A Mum’s Brave Story of Loss and Hope: Chapter 2, my experience working with professionals

"After a referral was made to social , I was referred to different services for support..."

My daughter’s school were really good.

They came to see me at home and talked about what support they could put in place. I found it really helpful.

They used the ‘Pupil Premium Plus’ for a teaching assistant to help collect my daughter and take her to school every morning. She did that for a couple of months until I was feeling better, and then I started doing it alone.

“I was referred to an alcohol recovery service for support with my drinking and my mental health. But unfortunately it wasn’t a great experience…”

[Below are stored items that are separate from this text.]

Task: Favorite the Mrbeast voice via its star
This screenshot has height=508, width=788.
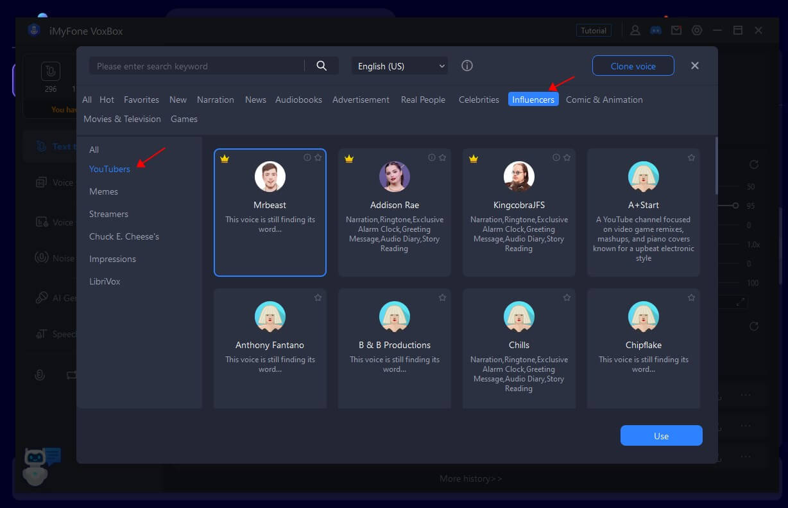Action: click(x=318, y=157)

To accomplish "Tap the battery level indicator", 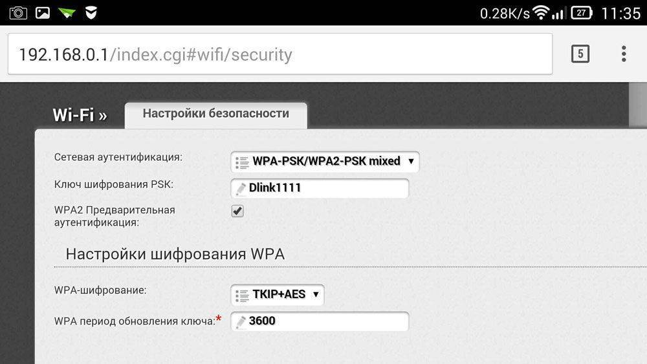I will pyautogui.click(x=582, y=12).
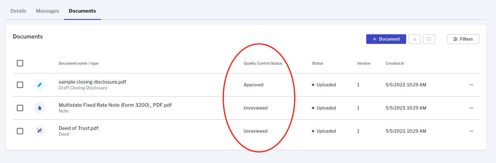The height and width of the screenshot is (163, 496).
Task: Tick the Deed of Trust.pdf checkbox
Action: tap(20, 131)
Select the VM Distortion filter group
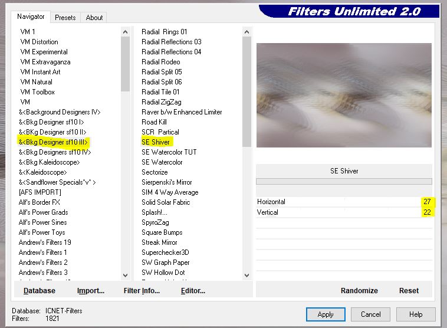 coord(39,42)

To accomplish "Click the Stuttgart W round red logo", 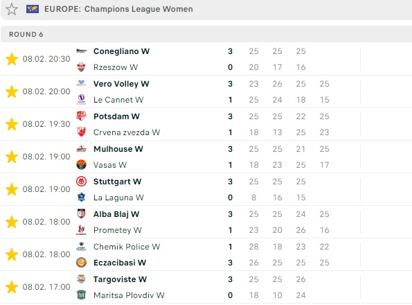I will point(81,182).
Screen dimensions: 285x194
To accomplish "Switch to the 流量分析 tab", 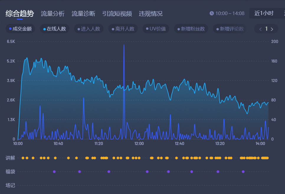I will (53, 13).
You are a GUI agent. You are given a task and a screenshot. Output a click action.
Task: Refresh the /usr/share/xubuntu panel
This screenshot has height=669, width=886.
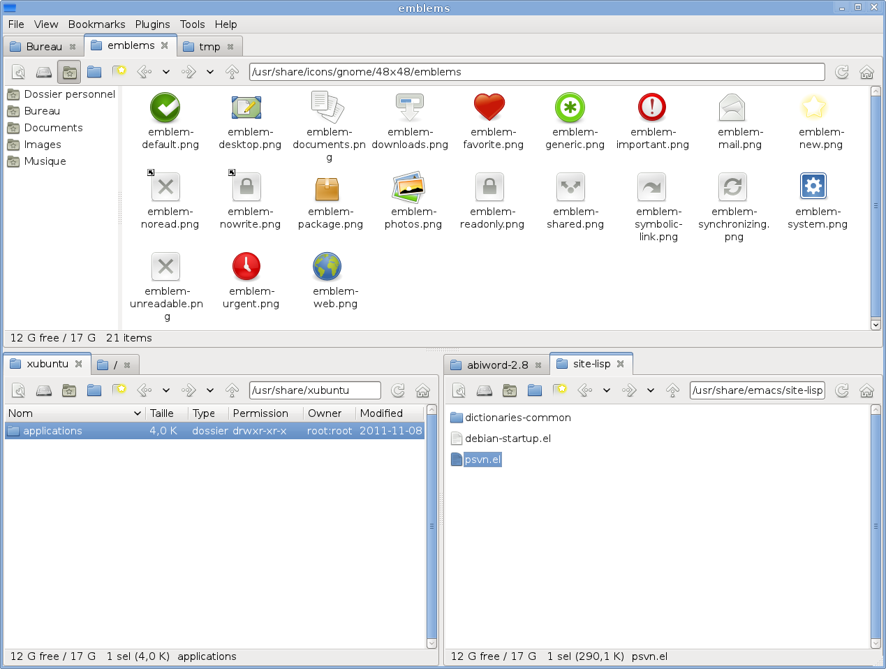398,390
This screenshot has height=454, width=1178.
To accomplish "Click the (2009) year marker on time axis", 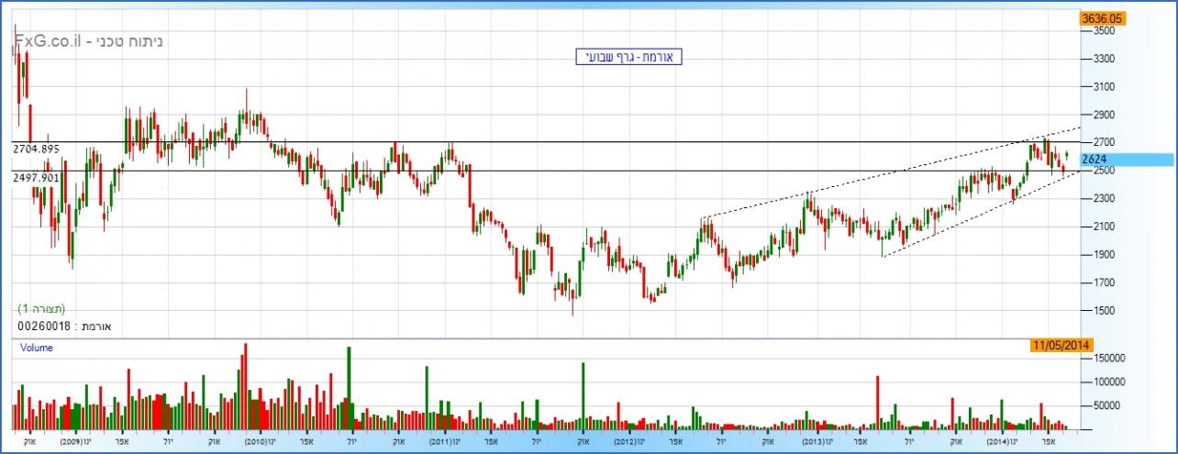I will point(72,441).
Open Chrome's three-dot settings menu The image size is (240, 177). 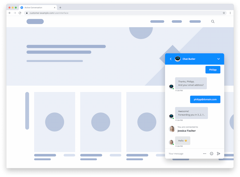click(x=230, y=13)
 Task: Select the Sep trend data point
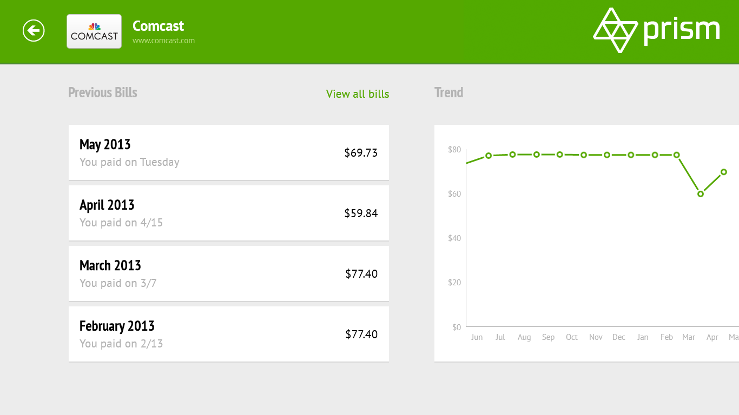click(537, 155)
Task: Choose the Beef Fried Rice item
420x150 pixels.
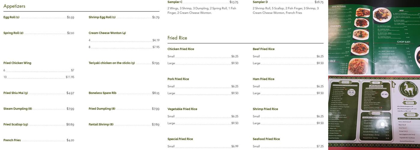Action: click(x=263, y=49)
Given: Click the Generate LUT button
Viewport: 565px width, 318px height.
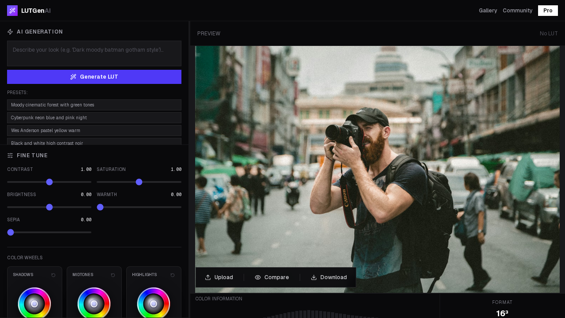Looking at the screenshot, I should click(x=94, y=77).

When I met my allocated worker and spoke to her about my situation, her boss referred me to social services.

I felt like they shouldn’t have done that. They already knew social services were involved and they did it without my knowledge or consent.

After that I didn’t go to their meetings because I didn’t trust them.

“I was referred to the mental health team but that wasn’t great either…

When they asked me what I wanted, I said I didn’t know.

I wasn’t sure what to say and needed them to help me understand what they could do to help.

“Looking back I know I became defensive towards services.” I stopped answering the door, I kept giving them excuses for not seeing them and didn’t realise at the time that this wasn’t helping my situation.

I felt like a rabbit in headlights. I buried my head in the sand hoping it would all go away.”

Obviously, it didn’t help. But you don’t think that when it feels like they are all coming at you from different directions.

“The only person that I felt was helpful was the family support worker…

She was persistent in turning up at the front door. I wasn’t defensive with her.

It seemed like she really wanted to help me” when the others didn’t.  At least not the way I wanted or needed them to.

“This was all happening during the pandemic. When it got to lockdown, everything was even harder. There was nothing out there.”

I used to take my daughter swimming, but we couldn’t go because of the restrictions, and we could spend hardly any time out of home, even going to the park.

“It was during lockdown that my situation progressed to Family Court Proceedings…”

 

“Looking back I know I became defensive and didn't realise that it wasn't helping my situation."